Goal: Retype the items from the beginning through the line containing "pyautogui.click(x=664, y=90)", keeping every character unchanged.

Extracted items
........
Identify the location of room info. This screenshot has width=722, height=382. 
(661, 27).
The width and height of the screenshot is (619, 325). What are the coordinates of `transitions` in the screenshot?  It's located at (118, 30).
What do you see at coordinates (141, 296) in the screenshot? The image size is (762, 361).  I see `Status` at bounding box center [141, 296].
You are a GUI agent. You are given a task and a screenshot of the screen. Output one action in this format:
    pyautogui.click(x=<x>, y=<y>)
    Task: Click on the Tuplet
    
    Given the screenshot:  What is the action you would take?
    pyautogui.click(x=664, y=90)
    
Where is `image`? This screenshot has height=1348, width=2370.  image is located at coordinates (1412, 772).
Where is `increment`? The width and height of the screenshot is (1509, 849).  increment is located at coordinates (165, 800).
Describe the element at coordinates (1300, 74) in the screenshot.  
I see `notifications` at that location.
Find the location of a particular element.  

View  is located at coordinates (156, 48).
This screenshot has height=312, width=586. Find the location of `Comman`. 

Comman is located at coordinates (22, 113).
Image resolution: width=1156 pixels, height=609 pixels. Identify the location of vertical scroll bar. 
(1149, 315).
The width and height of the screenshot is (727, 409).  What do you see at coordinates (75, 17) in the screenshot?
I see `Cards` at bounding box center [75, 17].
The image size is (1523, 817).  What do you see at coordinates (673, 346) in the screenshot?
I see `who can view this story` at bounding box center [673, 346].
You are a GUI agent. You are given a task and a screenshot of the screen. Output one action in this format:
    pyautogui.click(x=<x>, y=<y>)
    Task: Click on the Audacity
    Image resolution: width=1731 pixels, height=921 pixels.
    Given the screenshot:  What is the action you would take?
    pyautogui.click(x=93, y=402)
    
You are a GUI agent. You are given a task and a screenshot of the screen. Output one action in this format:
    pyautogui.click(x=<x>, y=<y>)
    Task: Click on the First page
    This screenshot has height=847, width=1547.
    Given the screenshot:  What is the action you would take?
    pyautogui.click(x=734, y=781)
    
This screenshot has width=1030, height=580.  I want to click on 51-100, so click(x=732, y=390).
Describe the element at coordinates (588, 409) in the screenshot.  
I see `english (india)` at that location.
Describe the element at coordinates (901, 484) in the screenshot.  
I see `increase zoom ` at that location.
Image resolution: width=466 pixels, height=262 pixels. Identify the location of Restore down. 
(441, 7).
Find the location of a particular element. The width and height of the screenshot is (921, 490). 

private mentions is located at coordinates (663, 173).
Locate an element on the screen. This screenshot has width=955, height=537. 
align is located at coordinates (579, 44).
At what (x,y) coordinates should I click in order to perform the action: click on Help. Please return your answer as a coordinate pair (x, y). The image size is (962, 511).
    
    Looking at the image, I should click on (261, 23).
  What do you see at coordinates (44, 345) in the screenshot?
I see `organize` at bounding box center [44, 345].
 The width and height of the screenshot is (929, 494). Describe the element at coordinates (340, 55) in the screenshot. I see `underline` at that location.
........
The reply:
Identify the location of room info. This screenshot has width=722, height=382. 
(661, 27).
The width and height of the screenshot is (619, 325). What are the coordinates of `transitions` in the screenshot?  It's located at (118, 30).
What do you see at coordinates (141, 296) in the screenshot? The image size is (762, 361).  I see `Status` at bounding box center [141, 296].
You are a GUI agent. You are given a task and a screenshot of the screen. Output one action in this format:
    pyautogui.click(x=<x>, y=<y>)
    Task: Click on the Tuplet
    
    Given the screenshot:  What is the action you would take?
    pyautogui.click(x=664, y=90)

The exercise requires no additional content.